Fatalities (excluding hijackers)
New York City
World Trade Center
2,603 died and another 24 remain listed as missing[36][29]
American 11
88[37]
United 175
59[38]
Arlington
Pentagon
125[39]
American 77
59[40]
Shanksville
United 93
40[41]
Total
2,974 died and another 24 remain listed as missing.
The dead included 8 children: 5 on American 77 ranging in age from 3 to 11, 3 on United 175 ages 2, 3, and 4.[42] The youngest victim was a 2 year-old child on Flight 175, the oldest an 82 year-old passenger on Flight 11. In the buildings, the youngest victim was 17 and the oldest was 79.[43]

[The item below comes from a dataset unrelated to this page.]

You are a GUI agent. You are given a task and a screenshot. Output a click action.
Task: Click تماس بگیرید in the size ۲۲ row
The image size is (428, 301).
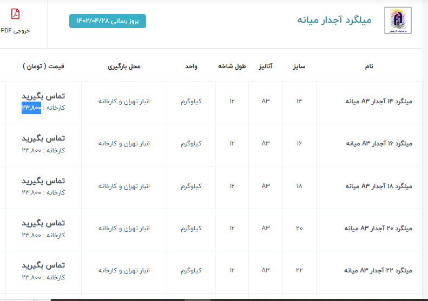click(43, 265)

In the suburbs around New York City many schools closed for the day, evacuated, or were locked down. Other school districts shielded students from watching television because many of their parents held jobs in the World Trade Center towers. In New Jersey and Connecticut, private schools were evacuated. Children in schools of Maryland, those nearest to DC, were sent home. Scarsdale, New York, schools closed for the day. Greenwich, Connecticut, about 20 miles (32 km) north of the city, had hundreds of school children with direct ties to victims of the attacks. Greenwich and nearby New Canaan, two of the wealthiest towns in the area along with neighboring Darien, had more residents killed, as a percentage of total population, than any other Connecticut town. After New York, New Jersey was the hardest hit state, with the town of Hoboken sustaining the most fatalities.[35] All of the fatalities were civilians except some of the 125 victims in the Pentagon.[44]

Damage
The aerial view of the destroyed World Trade Center taken on September 23, 2001.
In addition to the 110-floor Twin Towers of the World Trade Center itself, numerous other buildings at the World Trade Center site were destroyed or badly damaged, including 7 World Trade Center, 6 World Trade Center, 5 World Trade Center, 4 World Trade Center, the Marriott World Trade Center and St. Nicholas Greek Orthodox Church.[45] The Deutsche Bank Building across Liberty Street from the World Trade Center complex was later condemned due to the uninhabitable, toxic conditions inside the office tower,[46] with deconstruction once scheduled for completion in September 2007.[47] The Borough of Manhattan Community College's Fiterman Hall at 30 West Broadway was also condemned due to extensive damage in the attacks, and is slated for deconstruction.[48] Other neighboring buildings including 90 West Street and the Verizon Building suffered major damage, but have since been restored. World Financial Center buildings, One Liberty Plaza, the Millenium Hilton, and 90 Church Street had moderate damage.[49] Communications equipment, such as broadcast radio, television and two-way radio antenna towers, were damaged beyond repair. In Arlington County, a portion of the Pentagon was severely damaged by fire and one section of the building collapsed.[50]